En ese instante tan mojado y tan cierta la caída, sólo cantaba y hablaba a Lo Alto. No tenía – ella – ni ganas, ni espacio, ni fuerza para moverse. Quizá la quietud le auguraba una NO caída, como si ese cuerpo pequeño pudiera evitar el desastre (jaja). Mas lo que si lo evitaba era esa canción imparable, imposible, envolvente y divina.
Un sol fuerte caía sobre los viajeros, el agua no paraba de entrar, la lancha se movía al compás de las olas y empujada por el viento. – Hay señal -. Grita el lanchero principal. – Voy a llamar para que manden una lancha con gasolina- …
Los minutos pasaban lentos y nadie venía a ayudar. - ¿Cuánto nos demoraremos en llegar?-, se preguntaban ellos, ya resignados. Pero al avistar la lancha con gasolina, los viajeros gritaron aliviados, - ¡aquí, aquí! ¡cuál naufragio! …

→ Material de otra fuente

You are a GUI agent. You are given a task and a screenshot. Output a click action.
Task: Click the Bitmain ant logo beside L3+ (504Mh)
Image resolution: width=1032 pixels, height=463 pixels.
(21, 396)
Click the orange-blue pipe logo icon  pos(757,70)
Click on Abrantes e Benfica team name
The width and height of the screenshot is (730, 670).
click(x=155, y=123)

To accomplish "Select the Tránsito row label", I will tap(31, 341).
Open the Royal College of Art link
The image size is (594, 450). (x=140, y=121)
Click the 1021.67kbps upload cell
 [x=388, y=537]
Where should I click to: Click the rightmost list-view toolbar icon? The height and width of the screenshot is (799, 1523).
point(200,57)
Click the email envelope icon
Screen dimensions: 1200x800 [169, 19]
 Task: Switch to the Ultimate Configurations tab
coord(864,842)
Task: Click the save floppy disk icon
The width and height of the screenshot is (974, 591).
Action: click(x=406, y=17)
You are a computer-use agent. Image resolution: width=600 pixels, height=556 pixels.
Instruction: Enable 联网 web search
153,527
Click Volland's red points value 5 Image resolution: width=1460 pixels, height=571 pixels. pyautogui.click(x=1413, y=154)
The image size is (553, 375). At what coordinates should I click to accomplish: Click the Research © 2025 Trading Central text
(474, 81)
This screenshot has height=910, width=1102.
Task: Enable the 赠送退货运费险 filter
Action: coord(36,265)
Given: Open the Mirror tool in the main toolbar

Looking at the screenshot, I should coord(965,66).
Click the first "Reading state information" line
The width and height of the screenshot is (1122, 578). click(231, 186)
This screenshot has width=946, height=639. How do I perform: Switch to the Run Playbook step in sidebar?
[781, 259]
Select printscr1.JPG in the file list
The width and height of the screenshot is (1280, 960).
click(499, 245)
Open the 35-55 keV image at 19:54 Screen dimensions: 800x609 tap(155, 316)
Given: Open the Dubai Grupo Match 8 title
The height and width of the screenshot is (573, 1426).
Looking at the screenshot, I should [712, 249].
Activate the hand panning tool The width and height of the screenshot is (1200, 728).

Una vez tanquiada la lancha, esta encendió motores y en menos de 20 minutos llegó al pueblo destino. Bajaron todos, mojados, enojados y asustados. Ellos estaban agradecidos de no haber caído. Miraron la hora, eran las 12:15 m. El viaje que debía haber demorado una hora, fue de 5 horas y todas ellas en el mar, en el centro del golfo, con el mar enojado porque la noche anterior hubo tormenta.
Ella bajó empapada, y de la mano de él, caminaron a buscar sitio seco donde cambiarse, donde comer e irse… No estaban aburridos, mas bien sorprendidos… Ante un espejo, ella vio su cara quemada insolentemente por el sol y en ese instante cambió su canto anterior por la nimiedad de la gran mancha en su cara, la mancha del casi naufragio.